You walk into the room. Your parents have signed you up to be consumed by the horror and you have been expecting it for a month, but you know you will still be unprepared for the destructive force that awaits you.
As you make your way over to your desk, there lies the Beast, the all-powerful terror, the Scantron sheet.
Over the past decades, schools across the United States have used standardized testing to measure the capabilities of their students. These standardized tests also play a big role in college admission and scholarship availability. However, many believe that standardized testing is outdated and should not be used so heavily in evaluating the future of America's youth.
Standardized tests are unnecessary because they rarely show what we don't already know. Ask any teacher, and she can tell you which students can read and write. That telling usually comes in the form of letter grades or evaluations that break down progress on skills. All of these are much more useful than standardized testing.
Suppose a great student has a bad day taking a big test.
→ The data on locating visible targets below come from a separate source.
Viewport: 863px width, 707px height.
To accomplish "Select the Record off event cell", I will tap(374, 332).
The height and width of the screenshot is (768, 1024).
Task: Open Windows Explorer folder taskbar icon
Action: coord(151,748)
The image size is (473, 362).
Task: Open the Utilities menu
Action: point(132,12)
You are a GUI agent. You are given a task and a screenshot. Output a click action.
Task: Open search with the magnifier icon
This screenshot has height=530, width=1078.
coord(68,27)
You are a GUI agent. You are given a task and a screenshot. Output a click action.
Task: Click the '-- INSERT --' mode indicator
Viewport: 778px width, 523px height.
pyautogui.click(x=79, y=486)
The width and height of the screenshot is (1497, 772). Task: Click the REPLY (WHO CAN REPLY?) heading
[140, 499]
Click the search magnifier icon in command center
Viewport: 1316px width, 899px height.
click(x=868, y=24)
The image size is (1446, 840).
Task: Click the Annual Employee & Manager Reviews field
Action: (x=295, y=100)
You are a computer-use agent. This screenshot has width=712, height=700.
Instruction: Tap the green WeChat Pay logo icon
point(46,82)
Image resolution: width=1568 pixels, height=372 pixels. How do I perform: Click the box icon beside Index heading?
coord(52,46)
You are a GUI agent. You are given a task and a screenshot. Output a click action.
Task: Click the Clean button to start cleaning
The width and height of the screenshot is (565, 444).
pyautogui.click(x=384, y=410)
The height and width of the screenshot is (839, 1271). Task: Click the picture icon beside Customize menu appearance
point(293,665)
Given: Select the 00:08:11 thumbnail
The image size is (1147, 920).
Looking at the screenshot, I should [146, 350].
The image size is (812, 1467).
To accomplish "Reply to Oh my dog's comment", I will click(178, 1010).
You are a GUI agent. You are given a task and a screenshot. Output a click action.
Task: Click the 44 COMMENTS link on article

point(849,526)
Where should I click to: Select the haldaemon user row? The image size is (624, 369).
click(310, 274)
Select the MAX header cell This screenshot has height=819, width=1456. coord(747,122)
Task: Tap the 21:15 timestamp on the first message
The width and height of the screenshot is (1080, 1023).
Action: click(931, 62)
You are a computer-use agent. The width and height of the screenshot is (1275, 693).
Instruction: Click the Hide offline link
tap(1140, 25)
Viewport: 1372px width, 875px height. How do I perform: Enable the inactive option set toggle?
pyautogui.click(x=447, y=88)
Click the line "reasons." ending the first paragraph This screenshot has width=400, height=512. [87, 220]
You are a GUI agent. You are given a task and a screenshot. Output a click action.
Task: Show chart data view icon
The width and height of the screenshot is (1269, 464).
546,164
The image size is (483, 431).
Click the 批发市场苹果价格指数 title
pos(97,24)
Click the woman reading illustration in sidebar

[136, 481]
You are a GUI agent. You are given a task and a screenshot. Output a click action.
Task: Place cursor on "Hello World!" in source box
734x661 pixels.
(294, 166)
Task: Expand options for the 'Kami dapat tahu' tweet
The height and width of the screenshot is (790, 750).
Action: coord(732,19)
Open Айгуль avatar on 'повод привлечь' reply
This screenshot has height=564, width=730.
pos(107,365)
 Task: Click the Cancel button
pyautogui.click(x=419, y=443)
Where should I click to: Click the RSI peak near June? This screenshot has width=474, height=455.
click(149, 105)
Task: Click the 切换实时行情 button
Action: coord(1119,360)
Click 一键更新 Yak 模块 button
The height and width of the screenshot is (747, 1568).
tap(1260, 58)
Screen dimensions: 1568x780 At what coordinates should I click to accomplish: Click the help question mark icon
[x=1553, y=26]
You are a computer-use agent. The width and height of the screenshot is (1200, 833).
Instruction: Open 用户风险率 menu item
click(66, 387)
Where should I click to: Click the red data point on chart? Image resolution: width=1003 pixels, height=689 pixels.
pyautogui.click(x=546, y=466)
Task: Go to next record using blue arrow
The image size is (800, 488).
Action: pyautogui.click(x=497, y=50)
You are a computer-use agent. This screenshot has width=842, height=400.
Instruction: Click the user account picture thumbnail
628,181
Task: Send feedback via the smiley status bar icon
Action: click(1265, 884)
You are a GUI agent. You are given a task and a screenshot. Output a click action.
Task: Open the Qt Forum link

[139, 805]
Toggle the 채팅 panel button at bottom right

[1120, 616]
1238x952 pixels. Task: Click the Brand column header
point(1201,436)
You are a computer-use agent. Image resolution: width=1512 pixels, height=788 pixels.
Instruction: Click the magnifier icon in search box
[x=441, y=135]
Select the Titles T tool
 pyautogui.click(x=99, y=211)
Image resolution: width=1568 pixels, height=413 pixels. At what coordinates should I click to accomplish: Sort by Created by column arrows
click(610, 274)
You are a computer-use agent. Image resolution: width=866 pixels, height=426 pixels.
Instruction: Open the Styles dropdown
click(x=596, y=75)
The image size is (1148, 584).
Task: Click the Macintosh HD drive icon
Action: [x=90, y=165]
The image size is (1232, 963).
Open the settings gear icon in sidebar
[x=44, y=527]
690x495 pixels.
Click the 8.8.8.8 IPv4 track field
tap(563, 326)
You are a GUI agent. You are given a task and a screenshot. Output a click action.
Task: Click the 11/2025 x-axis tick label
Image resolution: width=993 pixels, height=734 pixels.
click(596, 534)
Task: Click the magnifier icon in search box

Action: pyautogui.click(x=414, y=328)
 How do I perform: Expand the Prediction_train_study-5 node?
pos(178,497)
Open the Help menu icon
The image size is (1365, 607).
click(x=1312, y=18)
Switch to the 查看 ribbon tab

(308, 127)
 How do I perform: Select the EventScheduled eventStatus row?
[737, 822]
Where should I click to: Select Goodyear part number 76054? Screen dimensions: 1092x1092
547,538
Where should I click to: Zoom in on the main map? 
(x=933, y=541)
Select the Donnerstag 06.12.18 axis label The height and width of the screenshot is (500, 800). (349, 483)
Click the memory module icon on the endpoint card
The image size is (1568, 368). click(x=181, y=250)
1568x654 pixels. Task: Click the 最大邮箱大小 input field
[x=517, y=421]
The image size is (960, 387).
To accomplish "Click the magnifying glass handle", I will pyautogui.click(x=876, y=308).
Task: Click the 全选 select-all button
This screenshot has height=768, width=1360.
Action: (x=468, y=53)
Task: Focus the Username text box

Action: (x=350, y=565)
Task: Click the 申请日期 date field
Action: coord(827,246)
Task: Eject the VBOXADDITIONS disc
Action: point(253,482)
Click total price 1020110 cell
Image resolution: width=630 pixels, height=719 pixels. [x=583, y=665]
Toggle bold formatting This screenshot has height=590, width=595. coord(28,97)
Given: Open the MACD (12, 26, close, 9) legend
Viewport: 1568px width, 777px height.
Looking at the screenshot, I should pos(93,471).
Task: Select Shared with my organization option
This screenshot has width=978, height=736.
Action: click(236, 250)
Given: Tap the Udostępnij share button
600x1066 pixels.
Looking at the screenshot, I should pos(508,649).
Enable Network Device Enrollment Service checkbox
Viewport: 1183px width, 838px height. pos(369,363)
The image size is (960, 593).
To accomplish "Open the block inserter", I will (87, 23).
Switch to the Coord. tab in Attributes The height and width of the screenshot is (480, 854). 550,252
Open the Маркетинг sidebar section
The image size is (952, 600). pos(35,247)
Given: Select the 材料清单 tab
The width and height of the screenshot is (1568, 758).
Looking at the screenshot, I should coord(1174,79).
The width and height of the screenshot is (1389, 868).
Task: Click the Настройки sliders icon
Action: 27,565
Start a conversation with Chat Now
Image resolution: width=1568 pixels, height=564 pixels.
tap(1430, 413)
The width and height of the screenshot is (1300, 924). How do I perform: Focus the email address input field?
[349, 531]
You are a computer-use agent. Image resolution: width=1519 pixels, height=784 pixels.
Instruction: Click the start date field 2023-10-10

He gets a low score on the test, which wouldn't reflect correctly on his actual academic abilities. One simple grade sent to the student's prospective universities would potentially ruin his admission chances, a grade that wouldn't even indicate what the student could offer to the university.
Likewise, if a student scores well on a test, then it is assumed that he knows the material. However, this may not be true at all. The student may have simply memorized the fact or formula or trick necessary to do well on the test. (Some students are naturally gifted in taking standardized tests, others are not.)
Some proponents of standardized testing say that tests are inclusive and non-discriminatory because they ensure content is equivalent for all students. However, standardized tests favor those who have socio-economic advantages. Test companies (a multi-billion dollar-per-year industry) not only manufacture the tests, they also manufacture the courses and programs that can be taken to "prepare for the test."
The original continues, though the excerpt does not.